= Goal =
Express the material from the line containing "You are a computer-use agent." through the end of the material as a two-column CSV with the columns input and output. Each input entry and its answer share one row, each in a single quoted field with line breaks replaced by spaces, and the pictures are left out.

= Source data =

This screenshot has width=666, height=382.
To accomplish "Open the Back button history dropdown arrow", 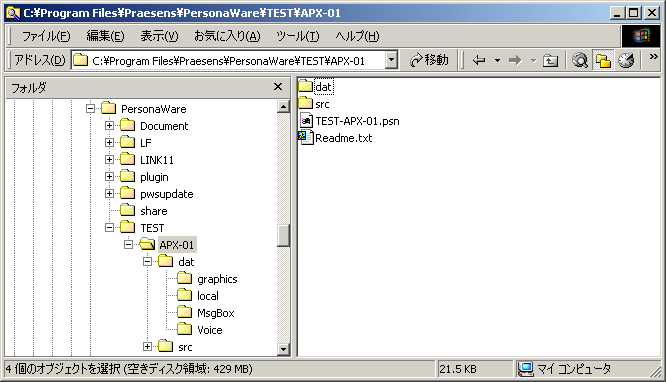I will coord(497,60).
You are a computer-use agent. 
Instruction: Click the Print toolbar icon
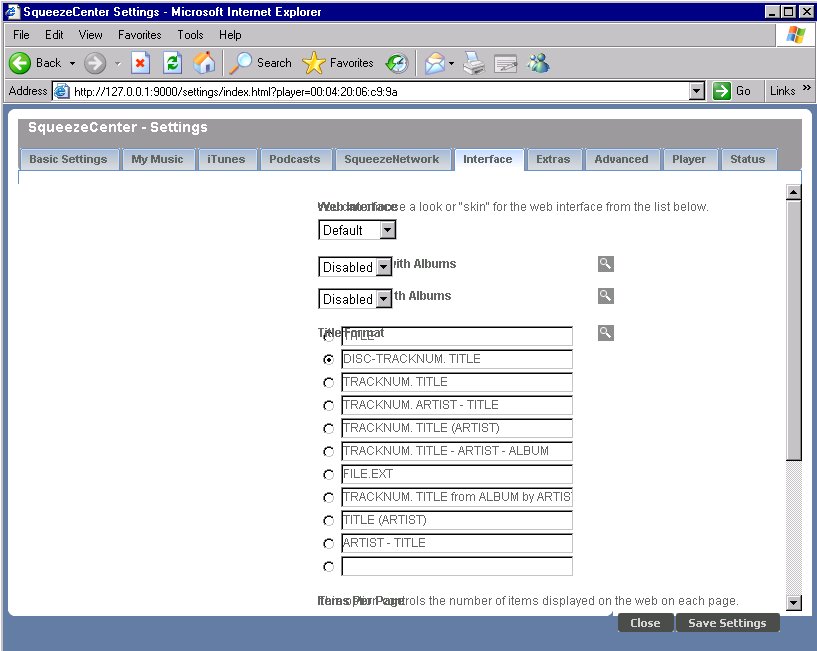474,63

= Correct answer =
input,output
"You are a computer-use agent. Instruction: Click the Print toolbar icon","474,63"